> [PROBLEM STATEMENT] The answer should consist of each line from the data below that includes "YuiPiSM".

- Opening Delimiter -

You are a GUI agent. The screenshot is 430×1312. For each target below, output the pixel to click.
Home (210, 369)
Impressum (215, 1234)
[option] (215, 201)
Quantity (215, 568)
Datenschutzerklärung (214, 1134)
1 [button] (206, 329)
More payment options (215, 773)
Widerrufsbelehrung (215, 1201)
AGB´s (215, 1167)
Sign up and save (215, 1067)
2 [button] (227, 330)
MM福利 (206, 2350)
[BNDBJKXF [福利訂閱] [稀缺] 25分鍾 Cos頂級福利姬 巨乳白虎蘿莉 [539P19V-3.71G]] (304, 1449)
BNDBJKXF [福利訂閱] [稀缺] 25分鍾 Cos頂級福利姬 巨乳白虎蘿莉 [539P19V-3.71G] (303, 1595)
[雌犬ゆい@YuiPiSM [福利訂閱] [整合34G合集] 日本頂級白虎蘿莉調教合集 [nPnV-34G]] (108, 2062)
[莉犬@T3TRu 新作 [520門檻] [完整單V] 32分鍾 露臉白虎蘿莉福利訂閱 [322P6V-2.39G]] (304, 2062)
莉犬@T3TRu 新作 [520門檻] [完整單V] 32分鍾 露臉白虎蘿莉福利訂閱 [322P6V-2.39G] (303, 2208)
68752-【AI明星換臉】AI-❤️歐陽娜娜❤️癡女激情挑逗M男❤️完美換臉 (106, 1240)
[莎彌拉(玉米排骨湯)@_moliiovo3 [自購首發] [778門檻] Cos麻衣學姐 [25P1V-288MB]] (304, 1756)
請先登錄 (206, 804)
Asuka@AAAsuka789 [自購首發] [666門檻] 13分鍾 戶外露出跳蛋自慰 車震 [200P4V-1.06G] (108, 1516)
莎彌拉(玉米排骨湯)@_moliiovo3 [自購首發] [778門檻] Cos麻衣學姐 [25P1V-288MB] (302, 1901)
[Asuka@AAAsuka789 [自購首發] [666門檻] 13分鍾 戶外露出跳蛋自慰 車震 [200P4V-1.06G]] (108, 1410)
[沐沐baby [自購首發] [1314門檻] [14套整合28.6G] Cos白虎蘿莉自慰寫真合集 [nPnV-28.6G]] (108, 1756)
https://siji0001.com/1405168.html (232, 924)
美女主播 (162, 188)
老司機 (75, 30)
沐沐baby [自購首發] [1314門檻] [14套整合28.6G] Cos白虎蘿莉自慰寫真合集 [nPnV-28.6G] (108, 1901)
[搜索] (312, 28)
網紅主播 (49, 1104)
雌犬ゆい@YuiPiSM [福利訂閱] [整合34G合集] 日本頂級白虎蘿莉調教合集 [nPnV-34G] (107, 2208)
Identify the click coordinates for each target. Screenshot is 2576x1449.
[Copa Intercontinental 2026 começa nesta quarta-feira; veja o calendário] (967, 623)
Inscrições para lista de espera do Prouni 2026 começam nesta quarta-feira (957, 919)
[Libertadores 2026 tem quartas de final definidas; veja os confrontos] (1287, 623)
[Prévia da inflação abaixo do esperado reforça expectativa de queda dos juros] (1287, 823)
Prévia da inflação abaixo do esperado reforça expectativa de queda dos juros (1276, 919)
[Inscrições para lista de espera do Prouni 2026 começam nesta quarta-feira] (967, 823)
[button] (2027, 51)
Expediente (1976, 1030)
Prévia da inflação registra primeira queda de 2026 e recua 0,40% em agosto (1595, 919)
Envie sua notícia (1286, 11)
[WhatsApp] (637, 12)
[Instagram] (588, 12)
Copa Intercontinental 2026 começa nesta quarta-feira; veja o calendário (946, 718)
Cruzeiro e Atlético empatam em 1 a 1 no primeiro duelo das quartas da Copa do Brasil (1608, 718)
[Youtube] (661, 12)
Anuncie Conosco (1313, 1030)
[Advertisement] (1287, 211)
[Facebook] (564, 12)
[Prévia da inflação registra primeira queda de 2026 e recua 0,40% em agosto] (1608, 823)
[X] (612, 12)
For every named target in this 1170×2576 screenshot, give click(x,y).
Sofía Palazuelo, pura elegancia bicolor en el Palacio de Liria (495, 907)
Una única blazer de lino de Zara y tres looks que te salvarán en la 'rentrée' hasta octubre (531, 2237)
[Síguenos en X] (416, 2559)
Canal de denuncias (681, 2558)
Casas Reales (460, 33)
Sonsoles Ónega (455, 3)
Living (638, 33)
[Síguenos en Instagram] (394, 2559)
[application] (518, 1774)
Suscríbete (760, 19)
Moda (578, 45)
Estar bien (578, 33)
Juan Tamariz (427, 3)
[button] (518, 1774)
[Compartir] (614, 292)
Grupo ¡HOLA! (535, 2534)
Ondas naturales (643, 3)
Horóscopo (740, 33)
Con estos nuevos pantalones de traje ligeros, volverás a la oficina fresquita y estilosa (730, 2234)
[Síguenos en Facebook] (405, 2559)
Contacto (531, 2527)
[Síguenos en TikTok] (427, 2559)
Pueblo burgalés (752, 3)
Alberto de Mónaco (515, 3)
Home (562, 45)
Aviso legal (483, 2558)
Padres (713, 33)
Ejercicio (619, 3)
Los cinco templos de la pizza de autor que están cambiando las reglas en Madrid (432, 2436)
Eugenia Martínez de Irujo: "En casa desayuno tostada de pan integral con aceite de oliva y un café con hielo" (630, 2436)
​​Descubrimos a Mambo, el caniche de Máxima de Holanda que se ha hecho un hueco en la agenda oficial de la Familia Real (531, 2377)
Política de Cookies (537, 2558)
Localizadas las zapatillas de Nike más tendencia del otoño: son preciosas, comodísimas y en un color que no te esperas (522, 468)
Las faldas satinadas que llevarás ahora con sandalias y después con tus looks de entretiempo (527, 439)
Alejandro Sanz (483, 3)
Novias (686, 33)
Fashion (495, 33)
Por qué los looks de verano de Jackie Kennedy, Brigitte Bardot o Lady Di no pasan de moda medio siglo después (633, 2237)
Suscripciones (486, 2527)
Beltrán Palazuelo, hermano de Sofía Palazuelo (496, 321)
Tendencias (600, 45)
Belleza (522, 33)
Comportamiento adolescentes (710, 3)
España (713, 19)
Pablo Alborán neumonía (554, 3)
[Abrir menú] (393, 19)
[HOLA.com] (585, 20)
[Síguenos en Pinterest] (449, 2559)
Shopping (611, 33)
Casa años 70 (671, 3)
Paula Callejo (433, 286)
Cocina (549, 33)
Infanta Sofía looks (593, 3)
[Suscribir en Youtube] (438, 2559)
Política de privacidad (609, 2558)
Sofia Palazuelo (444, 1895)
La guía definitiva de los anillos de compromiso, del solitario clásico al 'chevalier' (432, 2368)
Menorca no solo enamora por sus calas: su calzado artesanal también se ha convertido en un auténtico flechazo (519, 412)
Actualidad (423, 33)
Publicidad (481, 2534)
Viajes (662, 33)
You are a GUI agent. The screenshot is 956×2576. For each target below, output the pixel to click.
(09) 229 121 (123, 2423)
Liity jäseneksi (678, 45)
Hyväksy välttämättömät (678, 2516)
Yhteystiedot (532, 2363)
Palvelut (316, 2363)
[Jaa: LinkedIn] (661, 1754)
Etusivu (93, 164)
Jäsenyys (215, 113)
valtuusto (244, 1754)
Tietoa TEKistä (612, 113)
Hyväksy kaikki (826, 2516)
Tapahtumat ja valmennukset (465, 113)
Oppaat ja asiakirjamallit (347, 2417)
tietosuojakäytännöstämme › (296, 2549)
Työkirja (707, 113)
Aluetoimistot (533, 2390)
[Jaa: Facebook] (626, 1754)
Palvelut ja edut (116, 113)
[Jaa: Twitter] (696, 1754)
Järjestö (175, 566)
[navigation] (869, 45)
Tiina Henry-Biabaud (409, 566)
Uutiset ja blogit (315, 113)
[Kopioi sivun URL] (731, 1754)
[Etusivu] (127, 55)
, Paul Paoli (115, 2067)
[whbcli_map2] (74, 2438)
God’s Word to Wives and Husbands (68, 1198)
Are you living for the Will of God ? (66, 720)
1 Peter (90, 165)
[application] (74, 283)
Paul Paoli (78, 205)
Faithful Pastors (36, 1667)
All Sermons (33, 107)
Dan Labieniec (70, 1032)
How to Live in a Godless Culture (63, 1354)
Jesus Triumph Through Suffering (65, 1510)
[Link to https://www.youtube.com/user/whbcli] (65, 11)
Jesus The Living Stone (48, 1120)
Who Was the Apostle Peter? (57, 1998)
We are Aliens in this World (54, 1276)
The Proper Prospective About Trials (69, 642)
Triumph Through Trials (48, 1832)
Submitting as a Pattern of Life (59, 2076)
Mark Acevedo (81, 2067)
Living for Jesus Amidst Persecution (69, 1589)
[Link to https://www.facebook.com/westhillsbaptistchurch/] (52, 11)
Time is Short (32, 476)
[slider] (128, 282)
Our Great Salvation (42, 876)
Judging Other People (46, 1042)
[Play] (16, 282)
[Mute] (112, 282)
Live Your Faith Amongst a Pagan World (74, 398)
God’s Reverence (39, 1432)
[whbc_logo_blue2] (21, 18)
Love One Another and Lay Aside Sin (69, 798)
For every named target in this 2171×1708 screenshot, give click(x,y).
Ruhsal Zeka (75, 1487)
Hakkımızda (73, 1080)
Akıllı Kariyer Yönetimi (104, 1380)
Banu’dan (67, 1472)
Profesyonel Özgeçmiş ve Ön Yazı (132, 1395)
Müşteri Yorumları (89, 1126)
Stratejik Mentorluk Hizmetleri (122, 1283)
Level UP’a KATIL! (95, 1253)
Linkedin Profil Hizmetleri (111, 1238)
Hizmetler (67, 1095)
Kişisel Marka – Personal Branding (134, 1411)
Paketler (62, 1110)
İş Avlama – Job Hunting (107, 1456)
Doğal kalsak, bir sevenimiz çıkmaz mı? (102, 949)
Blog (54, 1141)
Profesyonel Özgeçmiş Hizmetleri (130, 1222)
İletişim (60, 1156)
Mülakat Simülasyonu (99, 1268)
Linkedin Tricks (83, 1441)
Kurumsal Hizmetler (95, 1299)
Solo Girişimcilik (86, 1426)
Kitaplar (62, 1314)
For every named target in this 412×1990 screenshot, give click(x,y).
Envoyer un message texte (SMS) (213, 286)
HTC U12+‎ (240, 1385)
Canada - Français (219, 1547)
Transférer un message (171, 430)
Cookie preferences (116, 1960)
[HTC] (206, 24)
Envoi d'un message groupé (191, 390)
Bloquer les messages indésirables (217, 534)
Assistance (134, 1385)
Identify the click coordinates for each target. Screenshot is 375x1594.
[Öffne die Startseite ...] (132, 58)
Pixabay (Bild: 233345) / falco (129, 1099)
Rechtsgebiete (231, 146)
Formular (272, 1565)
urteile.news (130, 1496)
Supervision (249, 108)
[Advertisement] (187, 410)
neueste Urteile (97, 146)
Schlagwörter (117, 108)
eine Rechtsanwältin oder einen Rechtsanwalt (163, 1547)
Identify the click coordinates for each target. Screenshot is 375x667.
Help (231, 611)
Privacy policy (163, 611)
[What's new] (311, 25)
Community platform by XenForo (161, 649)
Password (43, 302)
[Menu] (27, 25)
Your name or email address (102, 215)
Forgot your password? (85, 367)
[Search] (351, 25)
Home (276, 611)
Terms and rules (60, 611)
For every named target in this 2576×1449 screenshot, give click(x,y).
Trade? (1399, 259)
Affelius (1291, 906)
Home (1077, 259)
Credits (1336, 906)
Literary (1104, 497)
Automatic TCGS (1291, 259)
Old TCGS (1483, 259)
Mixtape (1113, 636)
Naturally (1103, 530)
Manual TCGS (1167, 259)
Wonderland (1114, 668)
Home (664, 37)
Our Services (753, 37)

- Closing Delimiter -

> [YOUR SOLUTION]
[雌犬ゆい@YuiPiSM [福利訂閱] [整合34G合集] 日本頂級白虎蘿莉調教合集 [nPnV-34G]] (108, 2062)
雌犬ゆい@YuiPiSM [福利訂閱] [整合34G合集] 日本頂級白虎蘿莉調教合集 [nPnV-34G] (107, 2208)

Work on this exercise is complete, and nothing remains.